We are one of the best trusts in the country when it comes to keeping our patients safe. In recent years we have won the Board leadership category in the national Patient Safety Awards. This recognised the commitment our board of directors have to the safety of our patients and the quality of care we provide.
We are measured and monitored by NHS independent regulators on a number of key areas and in addition have put internal measures in place to improve patient safety:
The death rates for all NHS trusts are calculated and published by the Health and Social Care Information Centre. These include deaths in hospital and deaths within 30 days of discharge from hospital. The rates are published in a way that enables trusts to compare their performance with an expected level based on the national average. Trusts are then placed into one of three bands: ‘ better than expected’ , ‘ worse than expected’ or ‘ as expected’. Our mortality rating is ‘as expected’.
Learning from deaths policy
We take a zero tolerance approach to infections and do everything possible to prevent healthcare-associated infections such as MRSA and clostridium difficile (C.diff).
C.diff is present as one of the ‘normal’ bacteria in the gut of around 5% of healthy adults and in children under 2 years old but rarely causes a problem. It can cause illness when antibiotics disturb the balance of the ‘normal’ bacteria in the gut.
With MRSA many people can have it on their skin or up their nose (called colonisation) without it causing any problems. Others can go on to develop more serious infections. MRSA can be acquired in the community, therefore all patients who are admitted to our hospitals are swabbed for MRSA to protect themselves and other patients.
View our latest MRSA figures, download the statistics as a PDF file below.
A learning organisation
We know that to continue to improve patient safety we must learn from any incident, no matter how small, so encourage all our staff to report these. Strong reporting is a sign that a trust takes patient safety and learning seriously. Our reporting system enables us to see if there are any recurring trends which we need to prioritise. For instance when the most common incident was patient accidents, we put initiatives in place to improve safety, such as patients having a risk assessment for slips, trips and falls.

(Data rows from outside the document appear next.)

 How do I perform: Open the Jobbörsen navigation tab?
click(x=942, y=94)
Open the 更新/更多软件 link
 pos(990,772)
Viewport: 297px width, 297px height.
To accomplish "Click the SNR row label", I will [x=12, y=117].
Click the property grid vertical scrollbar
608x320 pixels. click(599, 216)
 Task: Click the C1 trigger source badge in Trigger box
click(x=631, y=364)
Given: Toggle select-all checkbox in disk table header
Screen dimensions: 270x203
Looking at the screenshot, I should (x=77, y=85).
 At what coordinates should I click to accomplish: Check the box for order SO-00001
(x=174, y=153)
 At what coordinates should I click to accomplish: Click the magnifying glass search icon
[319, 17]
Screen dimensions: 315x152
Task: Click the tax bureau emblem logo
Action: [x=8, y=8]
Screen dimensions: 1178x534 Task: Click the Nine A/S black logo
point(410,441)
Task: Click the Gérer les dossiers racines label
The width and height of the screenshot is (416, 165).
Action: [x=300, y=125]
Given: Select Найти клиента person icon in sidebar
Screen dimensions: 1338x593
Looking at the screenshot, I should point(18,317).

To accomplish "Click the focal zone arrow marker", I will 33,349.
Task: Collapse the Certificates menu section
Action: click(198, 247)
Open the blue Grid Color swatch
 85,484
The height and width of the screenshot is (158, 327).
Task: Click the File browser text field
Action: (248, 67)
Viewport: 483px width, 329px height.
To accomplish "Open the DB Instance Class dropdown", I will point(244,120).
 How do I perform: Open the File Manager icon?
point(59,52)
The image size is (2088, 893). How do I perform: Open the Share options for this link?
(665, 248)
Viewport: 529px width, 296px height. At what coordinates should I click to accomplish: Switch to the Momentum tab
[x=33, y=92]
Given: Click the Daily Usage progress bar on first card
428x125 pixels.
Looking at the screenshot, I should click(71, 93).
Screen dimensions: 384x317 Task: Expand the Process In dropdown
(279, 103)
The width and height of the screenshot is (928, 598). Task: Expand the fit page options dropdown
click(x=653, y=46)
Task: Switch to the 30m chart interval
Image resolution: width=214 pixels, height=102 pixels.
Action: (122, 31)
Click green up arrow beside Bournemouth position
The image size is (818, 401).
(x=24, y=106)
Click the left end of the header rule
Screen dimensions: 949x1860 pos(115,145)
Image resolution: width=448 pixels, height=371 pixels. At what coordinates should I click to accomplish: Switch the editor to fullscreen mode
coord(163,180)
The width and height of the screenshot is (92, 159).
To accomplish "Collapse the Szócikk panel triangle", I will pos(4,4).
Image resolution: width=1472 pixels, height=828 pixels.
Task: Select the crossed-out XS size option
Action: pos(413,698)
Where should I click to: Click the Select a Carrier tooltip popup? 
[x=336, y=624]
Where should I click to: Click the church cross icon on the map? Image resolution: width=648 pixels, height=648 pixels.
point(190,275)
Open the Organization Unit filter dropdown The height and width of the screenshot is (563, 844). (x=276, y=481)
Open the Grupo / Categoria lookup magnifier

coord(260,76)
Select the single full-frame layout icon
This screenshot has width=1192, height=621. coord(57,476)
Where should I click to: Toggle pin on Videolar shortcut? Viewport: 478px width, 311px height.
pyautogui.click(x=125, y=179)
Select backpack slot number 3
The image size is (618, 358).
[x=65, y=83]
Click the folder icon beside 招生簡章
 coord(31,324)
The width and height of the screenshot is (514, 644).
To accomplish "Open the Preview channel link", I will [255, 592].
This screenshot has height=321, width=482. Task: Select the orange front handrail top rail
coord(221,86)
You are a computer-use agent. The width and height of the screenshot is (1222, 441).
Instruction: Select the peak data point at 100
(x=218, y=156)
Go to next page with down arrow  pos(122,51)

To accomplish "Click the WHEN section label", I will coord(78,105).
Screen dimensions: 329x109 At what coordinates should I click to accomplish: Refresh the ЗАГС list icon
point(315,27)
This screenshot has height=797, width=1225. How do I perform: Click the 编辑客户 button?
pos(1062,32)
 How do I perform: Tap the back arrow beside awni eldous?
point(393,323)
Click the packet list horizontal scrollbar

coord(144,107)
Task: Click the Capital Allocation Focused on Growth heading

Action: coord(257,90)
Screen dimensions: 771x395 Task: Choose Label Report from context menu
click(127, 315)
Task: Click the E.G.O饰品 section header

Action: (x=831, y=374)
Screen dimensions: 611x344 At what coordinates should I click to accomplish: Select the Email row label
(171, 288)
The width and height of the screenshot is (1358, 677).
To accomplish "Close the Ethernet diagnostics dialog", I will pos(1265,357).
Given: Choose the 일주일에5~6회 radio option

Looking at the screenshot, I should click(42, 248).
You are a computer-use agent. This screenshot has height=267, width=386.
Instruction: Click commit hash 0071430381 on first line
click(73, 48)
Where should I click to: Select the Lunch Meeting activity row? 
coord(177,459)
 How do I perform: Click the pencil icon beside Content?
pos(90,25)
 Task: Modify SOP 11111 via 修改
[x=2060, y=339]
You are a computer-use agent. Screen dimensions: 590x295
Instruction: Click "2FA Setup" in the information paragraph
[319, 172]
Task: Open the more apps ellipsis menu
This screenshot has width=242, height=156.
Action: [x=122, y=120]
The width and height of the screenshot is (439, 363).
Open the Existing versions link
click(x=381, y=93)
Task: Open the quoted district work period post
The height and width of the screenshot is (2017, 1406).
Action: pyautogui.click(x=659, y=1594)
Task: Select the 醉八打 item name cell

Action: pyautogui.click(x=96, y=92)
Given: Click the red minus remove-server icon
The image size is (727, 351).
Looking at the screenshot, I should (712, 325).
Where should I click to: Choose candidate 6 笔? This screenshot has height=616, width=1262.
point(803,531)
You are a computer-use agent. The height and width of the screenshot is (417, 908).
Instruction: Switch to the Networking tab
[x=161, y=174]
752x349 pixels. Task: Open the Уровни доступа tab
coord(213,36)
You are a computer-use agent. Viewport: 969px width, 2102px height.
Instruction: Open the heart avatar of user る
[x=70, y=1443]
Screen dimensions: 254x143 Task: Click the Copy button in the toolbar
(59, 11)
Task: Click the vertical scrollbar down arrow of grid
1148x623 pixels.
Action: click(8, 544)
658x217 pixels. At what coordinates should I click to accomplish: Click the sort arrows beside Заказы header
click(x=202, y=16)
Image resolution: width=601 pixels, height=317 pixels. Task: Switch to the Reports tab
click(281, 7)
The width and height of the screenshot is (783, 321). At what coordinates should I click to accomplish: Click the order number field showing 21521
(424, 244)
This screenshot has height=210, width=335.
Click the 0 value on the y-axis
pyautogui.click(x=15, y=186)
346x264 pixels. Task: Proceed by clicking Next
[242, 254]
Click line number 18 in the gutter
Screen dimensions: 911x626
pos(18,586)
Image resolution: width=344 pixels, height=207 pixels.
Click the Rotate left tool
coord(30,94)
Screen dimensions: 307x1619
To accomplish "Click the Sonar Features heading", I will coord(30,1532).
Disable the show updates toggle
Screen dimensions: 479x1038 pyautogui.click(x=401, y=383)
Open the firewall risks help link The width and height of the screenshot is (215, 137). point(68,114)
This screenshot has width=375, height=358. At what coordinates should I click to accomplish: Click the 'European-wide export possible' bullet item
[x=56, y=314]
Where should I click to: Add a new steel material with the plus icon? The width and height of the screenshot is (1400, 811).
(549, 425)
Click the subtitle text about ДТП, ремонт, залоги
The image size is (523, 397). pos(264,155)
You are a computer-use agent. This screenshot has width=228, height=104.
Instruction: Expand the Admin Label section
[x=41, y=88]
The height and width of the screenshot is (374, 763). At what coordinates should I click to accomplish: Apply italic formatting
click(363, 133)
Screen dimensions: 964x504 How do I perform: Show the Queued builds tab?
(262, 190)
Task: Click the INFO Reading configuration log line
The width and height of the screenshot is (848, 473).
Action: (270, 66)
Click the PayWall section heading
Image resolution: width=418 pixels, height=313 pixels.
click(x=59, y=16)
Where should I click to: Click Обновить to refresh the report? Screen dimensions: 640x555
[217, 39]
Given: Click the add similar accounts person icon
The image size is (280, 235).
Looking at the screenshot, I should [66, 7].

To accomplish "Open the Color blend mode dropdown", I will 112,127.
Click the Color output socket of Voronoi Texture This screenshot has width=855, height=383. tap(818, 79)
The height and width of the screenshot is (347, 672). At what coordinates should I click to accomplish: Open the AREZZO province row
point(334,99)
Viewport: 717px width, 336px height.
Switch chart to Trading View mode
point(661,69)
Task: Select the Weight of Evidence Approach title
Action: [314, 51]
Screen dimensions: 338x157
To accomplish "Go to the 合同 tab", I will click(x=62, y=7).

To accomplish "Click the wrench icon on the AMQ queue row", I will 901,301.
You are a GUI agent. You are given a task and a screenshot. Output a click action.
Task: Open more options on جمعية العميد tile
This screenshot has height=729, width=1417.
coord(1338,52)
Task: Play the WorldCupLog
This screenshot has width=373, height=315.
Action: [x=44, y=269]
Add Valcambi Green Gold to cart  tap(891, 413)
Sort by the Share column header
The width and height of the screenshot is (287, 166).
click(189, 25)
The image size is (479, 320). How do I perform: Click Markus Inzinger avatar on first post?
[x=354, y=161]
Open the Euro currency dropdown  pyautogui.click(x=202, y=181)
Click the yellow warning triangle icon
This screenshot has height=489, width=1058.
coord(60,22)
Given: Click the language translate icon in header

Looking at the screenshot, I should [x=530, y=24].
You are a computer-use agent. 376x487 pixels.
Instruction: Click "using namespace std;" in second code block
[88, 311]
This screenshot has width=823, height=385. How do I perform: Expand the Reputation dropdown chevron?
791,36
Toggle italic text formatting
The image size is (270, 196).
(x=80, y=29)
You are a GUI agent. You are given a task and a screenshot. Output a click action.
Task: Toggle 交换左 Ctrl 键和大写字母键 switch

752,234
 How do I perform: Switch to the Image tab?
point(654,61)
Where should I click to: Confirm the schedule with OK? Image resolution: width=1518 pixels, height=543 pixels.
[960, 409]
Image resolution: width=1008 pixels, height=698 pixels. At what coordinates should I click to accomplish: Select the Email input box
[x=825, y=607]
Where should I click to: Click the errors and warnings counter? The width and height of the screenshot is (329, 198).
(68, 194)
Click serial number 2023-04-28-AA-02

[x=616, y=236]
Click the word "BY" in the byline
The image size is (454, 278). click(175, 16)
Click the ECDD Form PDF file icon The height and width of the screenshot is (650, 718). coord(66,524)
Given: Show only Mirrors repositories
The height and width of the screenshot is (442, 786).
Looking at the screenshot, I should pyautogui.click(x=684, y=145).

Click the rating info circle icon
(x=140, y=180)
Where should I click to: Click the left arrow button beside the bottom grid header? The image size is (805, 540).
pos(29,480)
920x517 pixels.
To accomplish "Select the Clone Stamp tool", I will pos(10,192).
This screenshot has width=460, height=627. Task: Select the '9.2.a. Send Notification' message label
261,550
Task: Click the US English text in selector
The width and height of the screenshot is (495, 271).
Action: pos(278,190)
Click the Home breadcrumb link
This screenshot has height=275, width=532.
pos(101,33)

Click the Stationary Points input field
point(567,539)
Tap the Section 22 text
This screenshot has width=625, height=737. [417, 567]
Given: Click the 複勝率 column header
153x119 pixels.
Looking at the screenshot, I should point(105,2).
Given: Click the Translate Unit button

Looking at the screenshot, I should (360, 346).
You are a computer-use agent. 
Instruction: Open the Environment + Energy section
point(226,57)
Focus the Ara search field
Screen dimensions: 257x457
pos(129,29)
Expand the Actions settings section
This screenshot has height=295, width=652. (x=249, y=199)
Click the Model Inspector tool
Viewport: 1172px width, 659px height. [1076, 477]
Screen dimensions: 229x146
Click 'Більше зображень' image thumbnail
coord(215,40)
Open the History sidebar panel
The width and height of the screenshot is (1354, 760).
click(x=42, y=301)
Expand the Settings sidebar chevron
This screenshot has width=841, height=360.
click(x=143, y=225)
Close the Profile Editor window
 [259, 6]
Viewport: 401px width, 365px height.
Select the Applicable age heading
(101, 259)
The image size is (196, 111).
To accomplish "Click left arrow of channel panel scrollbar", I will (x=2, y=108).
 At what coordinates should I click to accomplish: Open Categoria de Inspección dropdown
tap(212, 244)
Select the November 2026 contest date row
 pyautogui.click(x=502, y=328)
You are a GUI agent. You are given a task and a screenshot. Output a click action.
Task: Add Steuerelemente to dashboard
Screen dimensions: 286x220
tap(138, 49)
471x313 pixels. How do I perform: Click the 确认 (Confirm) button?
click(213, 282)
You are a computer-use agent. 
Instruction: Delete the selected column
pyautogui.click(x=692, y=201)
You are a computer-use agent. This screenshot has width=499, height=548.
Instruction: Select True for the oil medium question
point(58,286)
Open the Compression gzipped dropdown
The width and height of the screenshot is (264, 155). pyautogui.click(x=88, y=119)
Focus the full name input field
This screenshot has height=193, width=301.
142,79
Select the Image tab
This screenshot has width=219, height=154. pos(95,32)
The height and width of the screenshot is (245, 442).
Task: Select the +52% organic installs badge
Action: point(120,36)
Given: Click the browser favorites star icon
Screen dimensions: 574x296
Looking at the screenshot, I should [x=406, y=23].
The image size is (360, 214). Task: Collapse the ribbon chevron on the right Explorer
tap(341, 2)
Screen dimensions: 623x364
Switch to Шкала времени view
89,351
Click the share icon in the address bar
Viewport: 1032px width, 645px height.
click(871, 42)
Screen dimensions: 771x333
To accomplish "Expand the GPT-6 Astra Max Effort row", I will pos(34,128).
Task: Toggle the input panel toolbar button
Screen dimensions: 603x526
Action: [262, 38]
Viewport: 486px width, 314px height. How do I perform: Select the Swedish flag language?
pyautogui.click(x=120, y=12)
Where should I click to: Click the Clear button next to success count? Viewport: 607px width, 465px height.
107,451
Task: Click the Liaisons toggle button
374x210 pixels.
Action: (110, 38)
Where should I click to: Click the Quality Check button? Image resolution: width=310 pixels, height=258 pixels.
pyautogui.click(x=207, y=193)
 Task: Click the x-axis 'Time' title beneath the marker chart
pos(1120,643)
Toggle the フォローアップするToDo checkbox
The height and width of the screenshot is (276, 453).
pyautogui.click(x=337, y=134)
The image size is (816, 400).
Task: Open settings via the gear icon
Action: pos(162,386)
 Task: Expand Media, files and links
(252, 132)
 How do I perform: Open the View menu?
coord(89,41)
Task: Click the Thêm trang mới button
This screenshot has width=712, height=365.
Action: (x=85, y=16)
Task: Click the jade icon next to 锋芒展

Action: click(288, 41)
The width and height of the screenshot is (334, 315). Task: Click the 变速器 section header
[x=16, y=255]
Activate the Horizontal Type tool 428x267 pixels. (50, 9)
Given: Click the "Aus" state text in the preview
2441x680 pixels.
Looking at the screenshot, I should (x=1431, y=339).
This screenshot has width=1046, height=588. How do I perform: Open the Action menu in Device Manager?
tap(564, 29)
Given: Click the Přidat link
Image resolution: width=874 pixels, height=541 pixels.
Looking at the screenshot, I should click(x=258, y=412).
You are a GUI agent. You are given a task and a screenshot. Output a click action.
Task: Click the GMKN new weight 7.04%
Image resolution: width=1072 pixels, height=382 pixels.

Where an incident has been more serious we carry out thorough investigations.
Safe practice on the wards
Our executive management team go on ‘safety walkabouts’ where they visit wards and talk to employees at all levels so they hear their views on patient safety and their ideas about what can be done to keep improving things.
Strong communication between clinical staff is crucial to the safety of patients. We have introduced a nationally recognised system (SBAR) to ensure continuous high standards of care, for example ensuring effective handovers during shift changes.
We take our safeguarding responsibilities very seriously and have dedicated teams to ensure that adults and children who use our services receive safe care. Please read more here.
The National Patient Safety Agency has found that the largest single source of nationally reported patient safety incidents relates to the misidentification of patients. To help prevent this, we ensure a patient’s NHS number, which is unique to every patient, is used at every stage of treatment.
Patient safety days
Our clinical teams regularly hold patient safety days where they address any issues and put improvement plans in place if required.